I’ve always known the Science Guy as a passionate yet mild-mannered promoter of reason and critical thinking, but it seems his patience is wearing thin with the rise of unscientific attitudes in the United States. He explains where the country’s anti-intellectual bent is likely to take it:
[I]t’s hard not to be critical of people who want to be ignorant, but I don’t think it can last. I don’t think the celebration of “dingbatitude” can stick with us because we’ll get out-competed by the non-dingbats. People will want to look to non-dingbats to innovate and keep the United States competitive.
It’s simple logic: Smart, healthy people will outperform and outlive dumb, sick people. This goes for individuals as well as entire nations. It’s only too bad the US is currently ruled by a party of cranks, morons and shills, all voted into power by an electorate that increasingly distrusts education. Already the country’s reputation is slipping around the world, and that trend isn’t likely to reverse itself within the next four years.
But Nye saves the brunt of his frustration for the special, dangerous kind of stupid that is antivaccination lunacy:
And for all the anti-vaxxers out there [in the theater audience], you have to get vaccinated. I don’t care about you. If you go ahead and get sick and die, knock yourself out.
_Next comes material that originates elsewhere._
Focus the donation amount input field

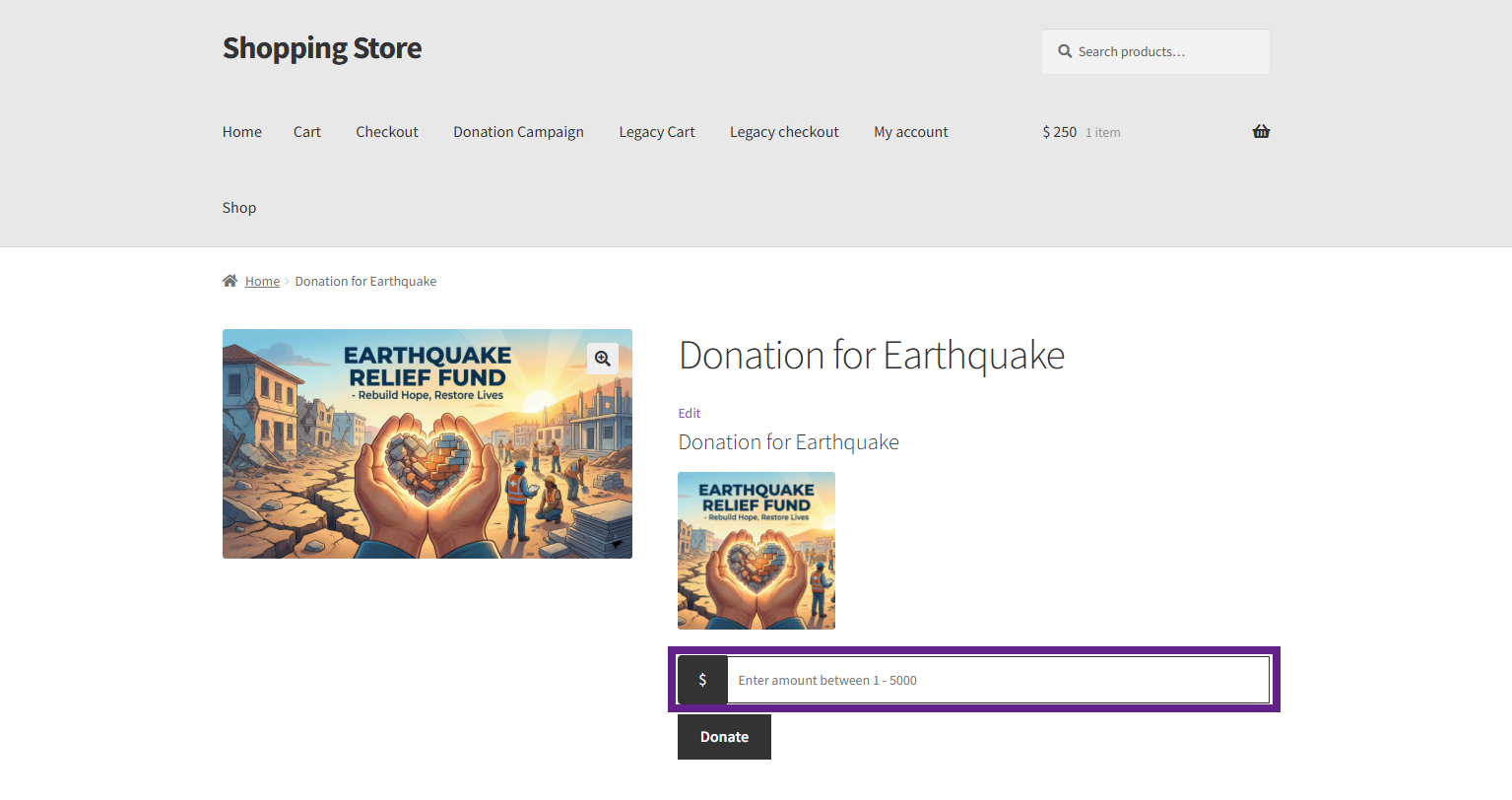(x=997, y=680)
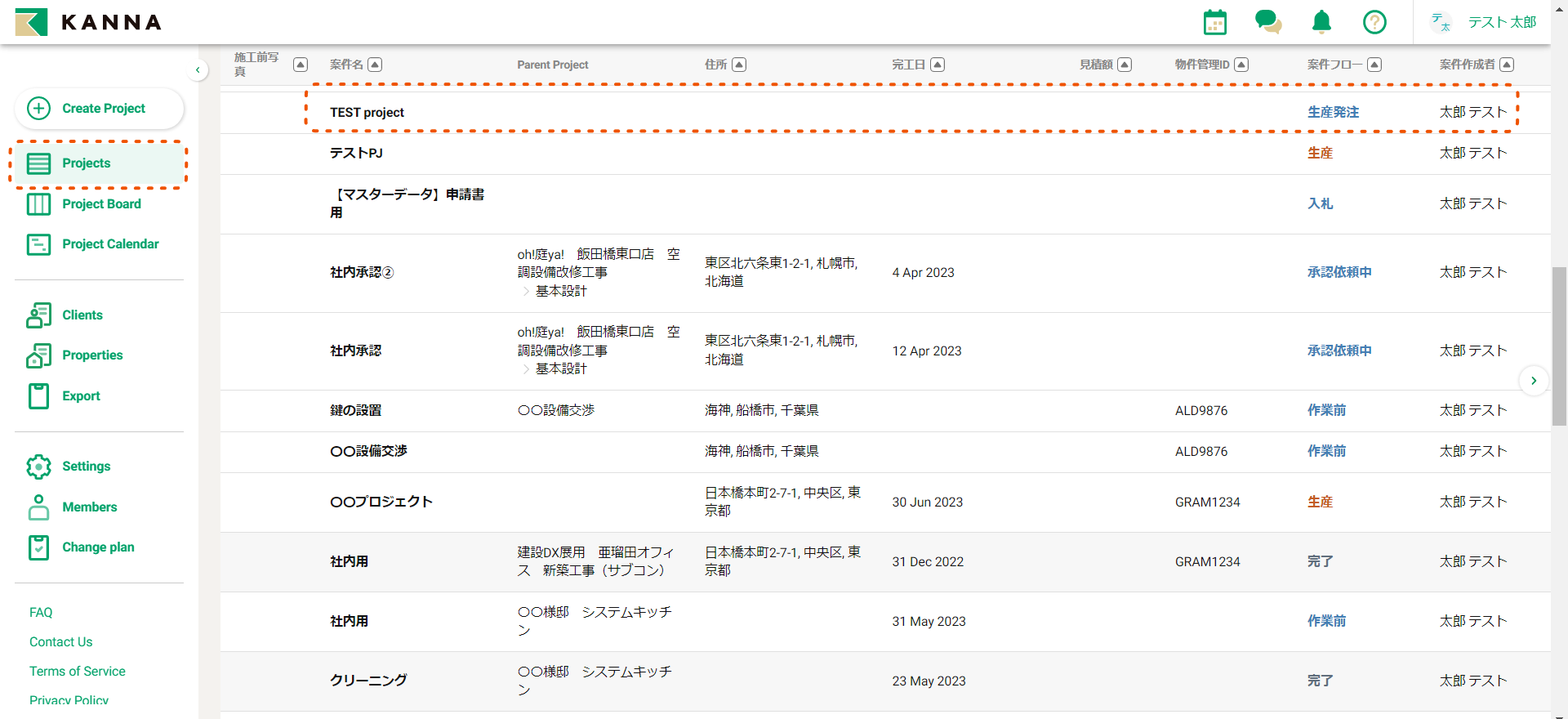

The reason I insist you get vaccinated is to protect me from you. Me! You get sick, the virus, the bacteria, mutates inside of you. You are the petri dish of death for the rest of us. Vaccines were discovered in the 17-freaking-hundreds, people. It’s not some new freaking thing! So we push back against that.
The thing with vaccines is that whilst they protect you (obviously), the larger goal is to protect your community at large through herd immunity. The more people are vaccinated, the easier contagious diseases are contained, which also ensures that more vulnerable people who can’t get vaccinated for medical reasons (such as AIDS sufferers, chemotherapy patients, and those with actual allergies to vaccines) remain protected by the wall of immunized people around them.
This is why when it comes to vaccines, the community’s right to not get sick trumps the individual’s right to reject modern medicine. People, especially children, die every year from vaccine-preventable illnesses, either because their parents refused to vaccinate them or because they couldn’t get vaccinated and there wasn’t enough herd immunity around them to keep them safe.
That strikes me as a far greater injustice than forcing people to vaccinate their kids and penalizing those who don’t.